Apologies if this is a very basic question: before all the changes in the DiffEqFlux.jl library one could specify different adjoint methods (in the solve call to the neural ODE) which were then used in sciml_train (my understanding of how that worked is quite rudimentary). But now optimization is done via Optimization.jl and changing the adjoint methods in solve seems to do nothing.
I haven't benchmarked this properly (so it might just be my imagination) but current adtype options in Optimization.jl feel slower than when was using sciml_train with the adjoint options. Is it still possible to specify the adjoint methods to be used in Optimization.jl gradient calculations in some way or is that for some reason removed (I don't mean only DiffEqFlux.jl)?

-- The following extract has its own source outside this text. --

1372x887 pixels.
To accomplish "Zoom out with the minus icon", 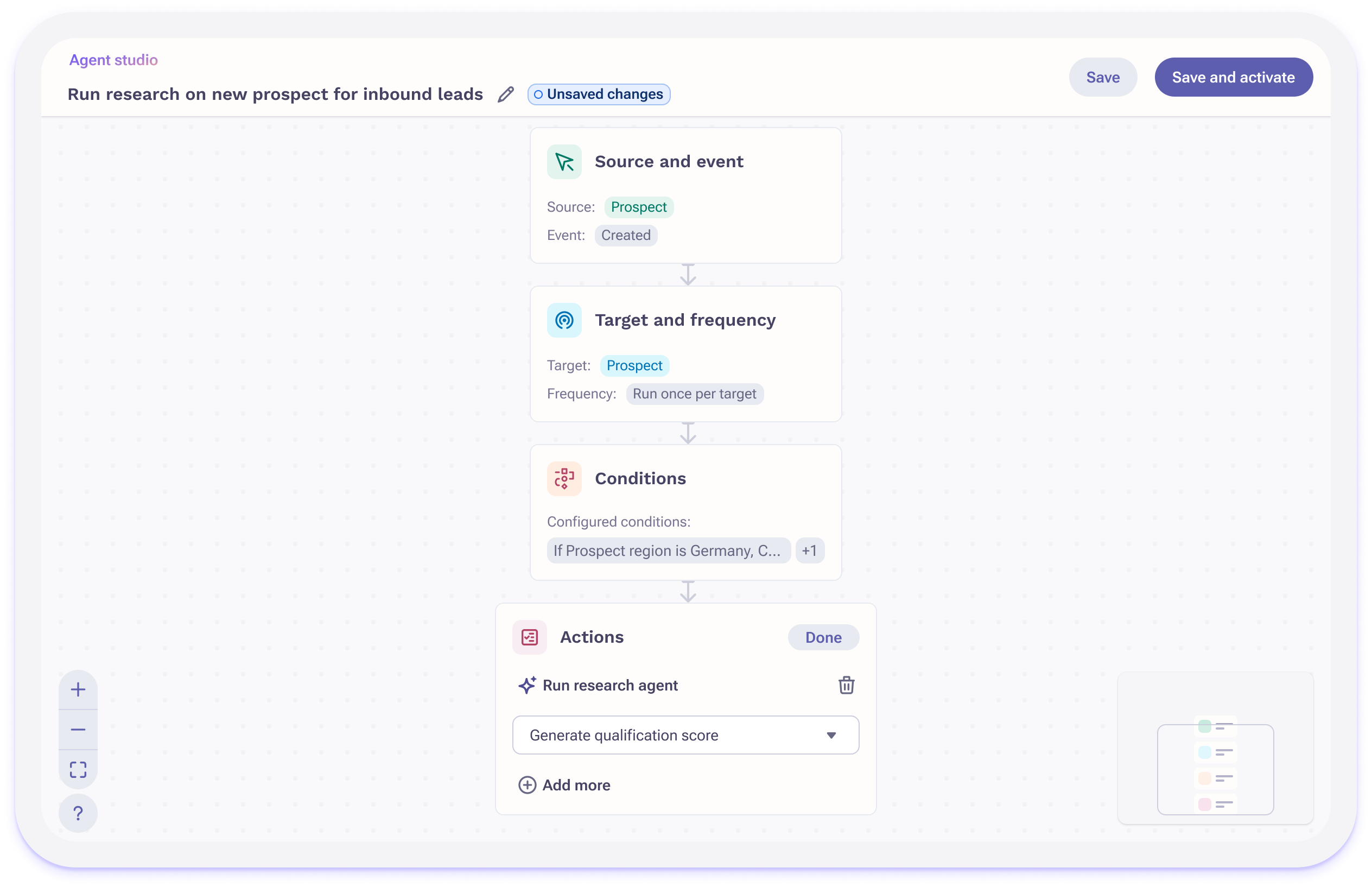I will 78,730.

Also, sorry if this isn't the right repo for that, wasn't sure whether I should've asked this in Optimization.jl or here since this is the original library I had used. Many thanks for the great libraries!
I haven't benchmarked this properly (so it might just be my imagination) but current adtype options in Optimization.jl feel slower than when was using sciml_train with the adjoint options.
It's the same code. Basically, sciml_train was just moved to become a full documented package.
Is it still possible to specify the adjoint methods to be used in Optimization.jl gradient calculations in some way or is that for some reason removed (I don't mean only DiffEqFlux.jl)?
Yes, same syntax (sensealg). It's documented in the docstrings:
https://diffeqflux.sciml.ai/stable/layers/NeuralDELayers/#DiffEqFlux.NeuralODE
Ah, many thanks! Hadn't read the SciMLSensitivity docs (and didn't click in my head) that AutoForwardDiff would override/ignore sensealg and switching to AutoZygote was the key.